We seek to own properties that are well located in high quality sub-markets with
highly accessible street access and attractive supply and demand
characteristics, providing our properties with strong and stable cash flows that
are less sensitive to the fluctuations of the general economy. Many of these
markets have multiple barriers to entry against increased supply, including
zoning restrictions against new construction and new construction costs that we
believe are higher than our properties' fair market value.

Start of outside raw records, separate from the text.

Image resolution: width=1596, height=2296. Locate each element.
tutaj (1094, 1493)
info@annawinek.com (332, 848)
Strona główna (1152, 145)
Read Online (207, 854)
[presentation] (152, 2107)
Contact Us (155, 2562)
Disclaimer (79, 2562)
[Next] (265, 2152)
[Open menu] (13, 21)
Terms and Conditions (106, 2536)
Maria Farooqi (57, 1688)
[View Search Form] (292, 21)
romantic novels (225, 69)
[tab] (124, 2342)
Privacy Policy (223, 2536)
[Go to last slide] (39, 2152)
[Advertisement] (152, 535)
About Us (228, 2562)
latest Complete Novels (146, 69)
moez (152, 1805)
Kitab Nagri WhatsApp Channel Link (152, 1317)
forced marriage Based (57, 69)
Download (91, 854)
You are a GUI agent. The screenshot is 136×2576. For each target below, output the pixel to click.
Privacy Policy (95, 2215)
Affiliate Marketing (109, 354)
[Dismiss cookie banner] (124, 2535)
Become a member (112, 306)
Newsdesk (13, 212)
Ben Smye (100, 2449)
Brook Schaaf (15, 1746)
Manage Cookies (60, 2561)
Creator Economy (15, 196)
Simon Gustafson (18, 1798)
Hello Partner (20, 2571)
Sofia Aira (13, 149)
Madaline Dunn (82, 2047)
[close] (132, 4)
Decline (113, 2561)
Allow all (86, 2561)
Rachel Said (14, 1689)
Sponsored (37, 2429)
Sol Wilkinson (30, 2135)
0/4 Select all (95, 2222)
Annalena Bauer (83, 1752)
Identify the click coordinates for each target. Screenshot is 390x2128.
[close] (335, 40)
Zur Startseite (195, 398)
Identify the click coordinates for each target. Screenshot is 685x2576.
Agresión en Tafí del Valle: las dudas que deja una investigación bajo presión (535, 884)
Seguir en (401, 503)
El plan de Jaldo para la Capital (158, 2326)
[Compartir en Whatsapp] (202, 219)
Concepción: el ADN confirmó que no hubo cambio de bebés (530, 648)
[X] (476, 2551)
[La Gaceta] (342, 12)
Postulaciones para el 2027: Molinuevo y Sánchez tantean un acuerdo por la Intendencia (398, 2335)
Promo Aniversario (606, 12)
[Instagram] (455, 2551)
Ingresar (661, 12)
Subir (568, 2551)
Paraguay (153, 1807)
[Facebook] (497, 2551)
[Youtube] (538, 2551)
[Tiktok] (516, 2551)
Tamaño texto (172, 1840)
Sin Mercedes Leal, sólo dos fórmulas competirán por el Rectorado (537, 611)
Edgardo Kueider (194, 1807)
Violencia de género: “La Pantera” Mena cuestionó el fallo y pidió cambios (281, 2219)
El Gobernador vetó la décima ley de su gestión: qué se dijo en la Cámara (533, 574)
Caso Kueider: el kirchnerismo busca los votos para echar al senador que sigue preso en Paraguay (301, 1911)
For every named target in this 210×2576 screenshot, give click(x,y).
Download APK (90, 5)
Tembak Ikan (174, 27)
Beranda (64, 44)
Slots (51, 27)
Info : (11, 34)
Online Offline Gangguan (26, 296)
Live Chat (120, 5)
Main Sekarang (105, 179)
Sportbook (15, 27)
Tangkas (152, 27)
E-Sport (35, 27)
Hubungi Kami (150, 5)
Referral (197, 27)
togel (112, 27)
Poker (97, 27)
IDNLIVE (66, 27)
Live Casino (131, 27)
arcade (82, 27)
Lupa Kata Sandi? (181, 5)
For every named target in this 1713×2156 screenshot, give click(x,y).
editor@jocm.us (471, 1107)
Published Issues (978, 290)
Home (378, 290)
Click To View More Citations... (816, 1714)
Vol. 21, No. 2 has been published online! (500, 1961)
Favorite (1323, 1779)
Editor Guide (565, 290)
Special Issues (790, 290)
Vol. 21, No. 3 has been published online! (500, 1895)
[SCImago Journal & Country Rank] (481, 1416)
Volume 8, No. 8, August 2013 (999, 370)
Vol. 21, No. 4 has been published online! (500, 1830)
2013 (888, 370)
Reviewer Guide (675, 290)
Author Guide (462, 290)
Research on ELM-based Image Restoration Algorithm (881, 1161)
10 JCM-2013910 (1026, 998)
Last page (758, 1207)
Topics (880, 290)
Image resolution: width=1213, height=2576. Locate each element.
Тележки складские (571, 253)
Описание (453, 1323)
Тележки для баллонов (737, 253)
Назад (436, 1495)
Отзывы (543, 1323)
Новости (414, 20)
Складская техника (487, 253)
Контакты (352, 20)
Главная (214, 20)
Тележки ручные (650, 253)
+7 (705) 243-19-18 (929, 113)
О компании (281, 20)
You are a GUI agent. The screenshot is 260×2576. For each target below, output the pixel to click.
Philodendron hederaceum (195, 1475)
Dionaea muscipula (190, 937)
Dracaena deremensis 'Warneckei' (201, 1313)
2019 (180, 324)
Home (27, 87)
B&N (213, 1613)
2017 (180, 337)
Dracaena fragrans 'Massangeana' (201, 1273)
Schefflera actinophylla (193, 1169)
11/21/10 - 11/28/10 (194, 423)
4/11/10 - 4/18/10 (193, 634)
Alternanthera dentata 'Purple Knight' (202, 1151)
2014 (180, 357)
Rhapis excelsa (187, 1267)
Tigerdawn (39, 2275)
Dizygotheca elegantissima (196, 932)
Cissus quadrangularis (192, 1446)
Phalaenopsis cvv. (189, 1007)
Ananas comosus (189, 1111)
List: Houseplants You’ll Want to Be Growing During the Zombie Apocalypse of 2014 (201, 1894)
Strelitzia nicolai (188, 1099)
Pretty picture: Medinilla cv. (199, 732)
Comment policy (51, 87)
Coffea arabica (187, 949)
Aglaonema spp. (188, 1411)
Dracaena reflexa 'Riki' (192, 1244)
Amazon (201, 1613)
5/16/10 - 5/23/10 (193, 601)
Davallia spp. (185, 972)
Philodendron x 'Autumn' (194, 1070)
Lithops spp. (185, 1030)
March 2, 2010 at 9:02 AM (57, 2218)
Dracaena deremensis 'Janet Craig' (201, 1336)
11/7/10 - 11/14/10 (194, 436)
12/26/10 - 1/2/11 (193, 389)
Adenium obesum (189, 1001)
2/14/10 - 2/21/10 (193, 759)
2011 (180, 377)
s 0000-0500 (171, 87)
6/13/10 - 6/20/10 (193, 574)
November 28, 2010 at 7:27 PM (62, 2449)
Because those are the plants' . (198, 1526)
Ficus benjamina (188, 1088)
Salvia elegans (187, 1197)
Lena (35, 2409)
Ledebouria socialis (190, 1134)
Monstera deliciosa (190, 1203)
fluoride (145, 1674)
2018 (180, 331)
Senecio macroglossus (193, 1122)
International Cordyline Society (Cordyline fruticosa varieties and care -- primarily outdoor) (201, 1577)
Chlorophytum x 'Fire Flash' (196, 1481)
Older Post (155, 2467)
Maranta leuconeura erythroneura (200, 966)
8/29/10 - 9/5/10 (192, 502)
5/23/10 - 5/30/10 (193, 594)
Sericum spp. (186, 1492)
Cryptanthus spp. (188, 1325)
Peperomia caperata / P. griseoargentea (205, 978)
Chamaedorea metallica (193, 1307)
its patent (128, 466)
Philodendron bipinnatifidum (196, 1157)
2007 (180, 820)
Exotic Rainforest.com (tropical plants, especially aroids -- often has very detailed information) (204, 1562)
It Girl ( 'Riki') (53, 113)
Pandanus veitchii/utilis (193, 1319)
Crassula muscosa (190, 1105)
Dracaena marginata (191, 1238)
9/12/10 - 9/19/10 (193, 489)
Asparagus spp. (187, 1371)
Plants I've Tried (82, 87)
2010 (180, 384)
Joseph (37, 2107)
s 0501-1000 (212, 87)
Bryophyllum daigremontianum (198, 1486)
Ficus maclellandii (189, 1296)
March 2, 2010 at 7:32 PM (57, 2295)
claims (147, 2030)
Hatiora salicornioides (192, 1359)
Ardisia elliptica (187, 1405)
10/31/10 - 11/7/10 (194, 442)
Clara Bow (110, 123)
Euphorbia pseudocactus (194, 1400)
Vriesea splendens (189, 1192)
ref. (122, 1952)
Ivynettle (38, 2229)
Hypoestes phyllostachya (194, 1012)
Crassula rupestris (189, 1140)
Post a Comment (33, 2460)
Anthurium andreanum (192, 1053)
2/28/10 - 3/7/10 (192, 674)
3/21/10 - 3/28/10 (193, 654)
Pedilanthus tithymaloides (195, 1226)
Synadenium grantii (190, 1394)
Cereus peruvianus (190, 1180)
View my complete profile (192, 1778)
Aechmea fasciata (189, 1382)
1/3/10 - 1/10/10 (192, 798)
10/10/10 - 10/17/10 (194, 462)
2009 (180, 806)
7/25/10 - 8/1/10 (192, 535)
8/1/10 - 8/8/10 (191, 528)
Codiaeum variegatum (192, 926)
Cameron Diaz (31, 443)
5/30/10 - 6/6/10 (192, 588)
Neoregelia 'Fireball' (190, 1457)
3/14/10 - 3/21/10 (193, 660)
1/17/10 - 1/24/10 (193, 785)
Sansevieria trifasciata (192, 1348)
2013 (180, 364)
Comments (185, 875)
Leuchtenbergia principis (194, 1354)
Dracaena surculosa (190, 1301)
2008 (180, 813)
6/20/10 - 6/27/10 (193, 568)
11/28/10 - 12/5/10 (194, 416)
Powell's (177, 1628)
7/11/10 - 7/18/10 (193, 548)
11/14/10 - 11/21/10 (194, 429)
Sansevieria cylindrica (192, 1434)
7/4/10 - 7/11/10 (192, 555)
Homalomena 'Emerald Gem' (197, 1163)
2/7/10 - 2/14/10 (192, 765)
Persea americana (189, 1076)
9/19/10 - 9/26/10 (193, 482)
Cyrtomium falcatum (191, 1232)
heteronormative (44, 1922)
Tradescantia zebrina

As of December 31, 2021, we owned a geographically diversified portfolio of 873
self storage properties, located in 39 states and Puerto Rico, comprising
approximately 55.1 million rentable square feet, configured in approximately
429,000 storage units. Of these properties, 298 were acquired by us from our
PROs, 574 were acquired by us from third-party sellers and one was acquired by
us from the 2016 Joint Venture.

Our Unconsolidated real estate companies

Advertising

We seek to opportunistically partner with institutional funds and other
institutional investors to acquire attractive portfolios utilizing a promoted
return structure. We believe there is significant opportunity for continued
external growth by partnering with institutional investors seeking to deploy
capital in the self storage industry.

Joint Venture 2018

From December 31, 2021our 2018 joint venture, in which we own 25%
interest, owned and operated a portfolio of 103 properties containing
approximately 7.8 million leasable square feet, configured in approximately
64,000 storage units and located in 17 states.

Joint Venture 2016

From December 31, 2021our 2016 joint venture, in which we own 25%
participation, owned and operated a portfolio of 74 properties containing
approximately 4.9 million leasable square feet, configured in approximately
40,000 storage units and located in 13 states.

COVID-19[female[feminine

We continue to closely monitor the impact of the COVID-19 pandemic on all
aspects of our business. The outbreak of COVID-19 in many countries, including
United Stateshad a negative impact on economic activity.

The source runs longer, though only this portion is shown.